• EXERCISE: From the records below, collect every line containing the string "pixels" and copy each one out in full. Only matches in the same case count.
◆ ◆ ◆ ◆ ◆
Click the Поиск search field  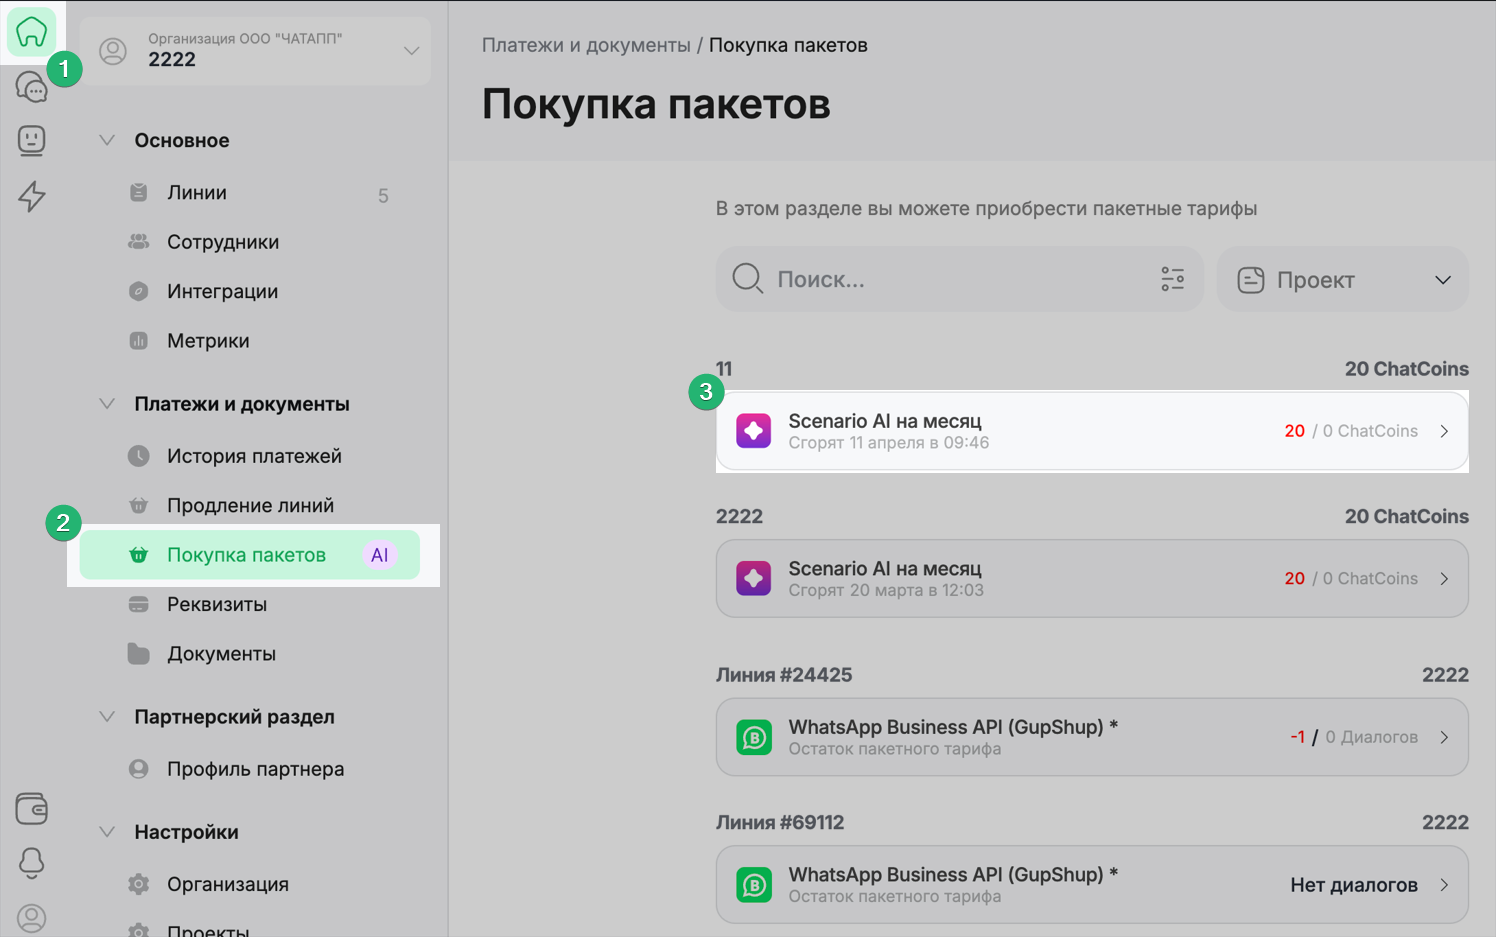tap(950, 280)
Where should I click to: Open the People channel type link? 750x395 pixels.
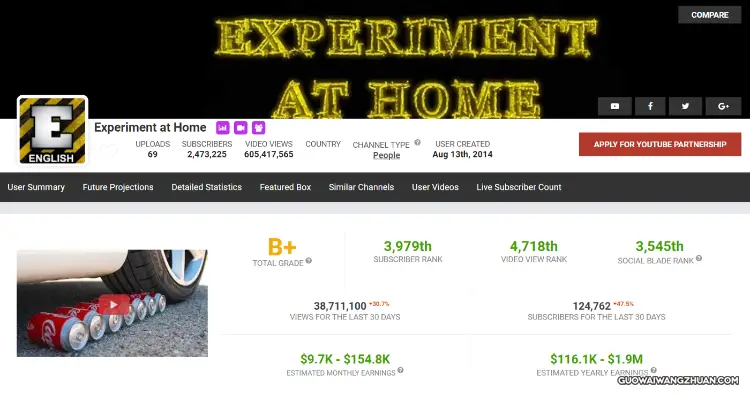[x=386, y=155]
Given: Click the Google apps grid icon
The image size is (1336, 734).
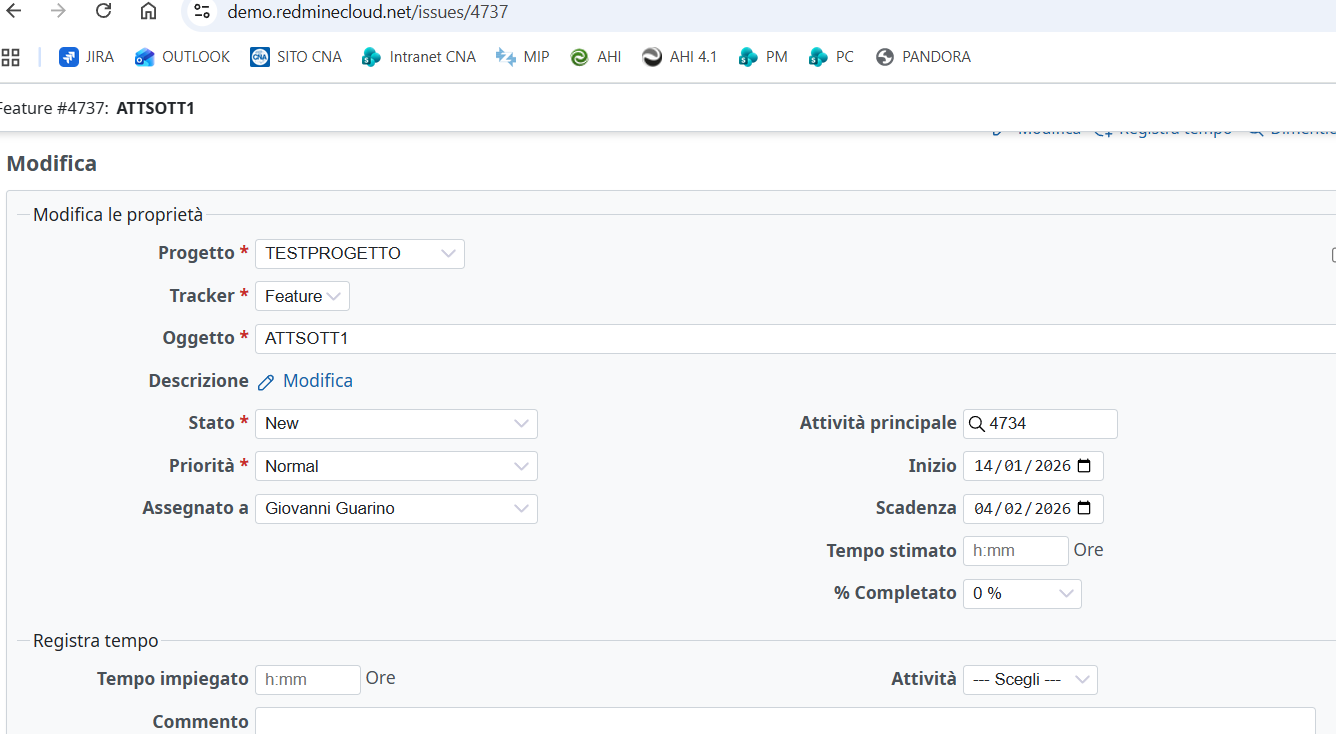Looking at the screenshot, I should pos(11,57).
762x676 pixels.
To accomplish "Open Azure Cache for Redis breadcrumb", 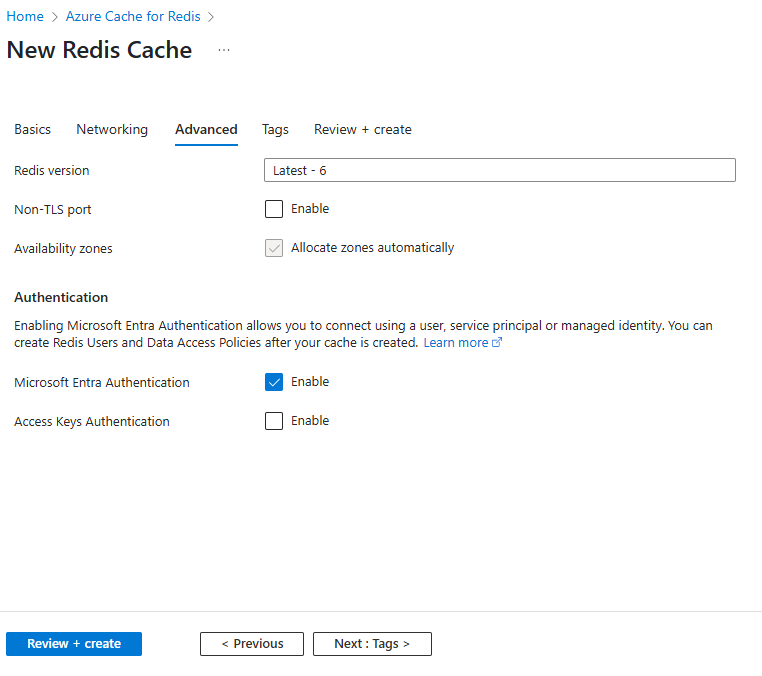I will pos(133,17).
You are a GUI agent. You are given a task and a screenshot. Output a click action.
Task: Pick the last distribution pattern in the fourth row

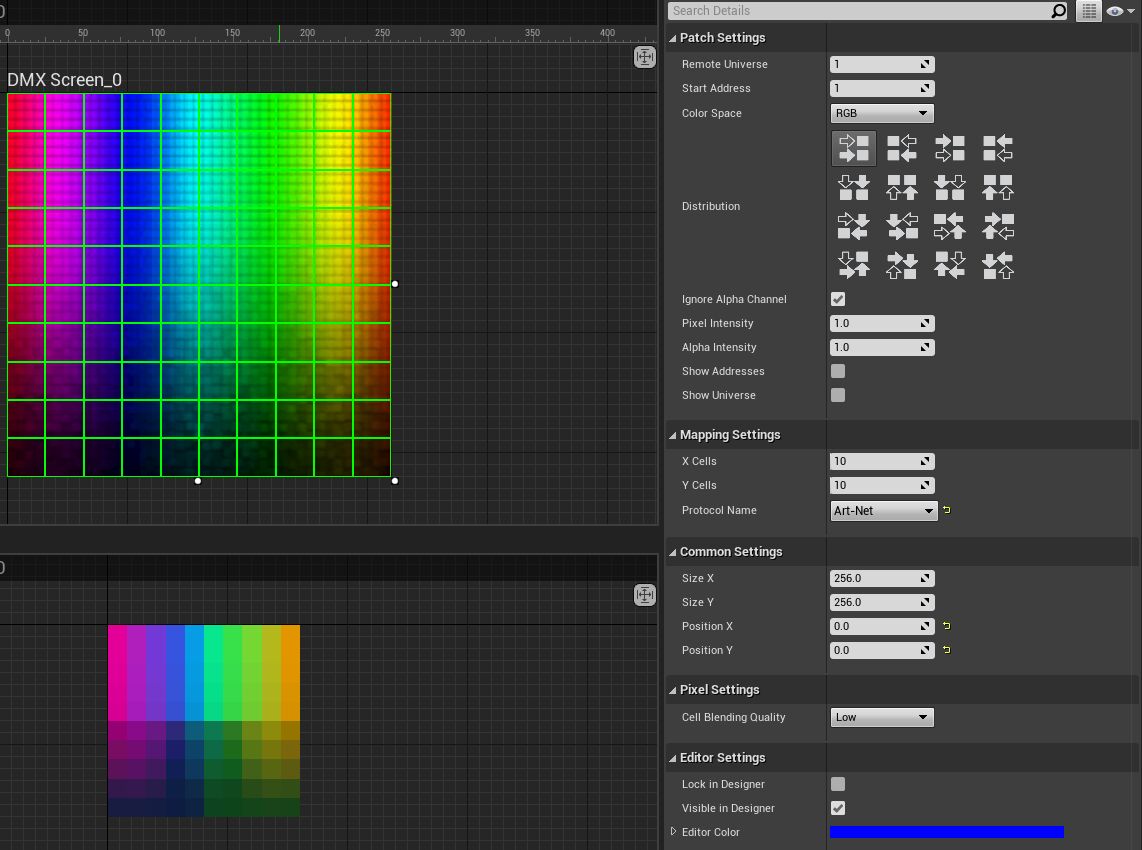point(997,265)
◆ ◆ ◆ ◆ ◆
• SOLUTION TO THIS PROBLEM:
Where should I click to: Open the People channel type link? 750x395 pixels.
762x676 pixels.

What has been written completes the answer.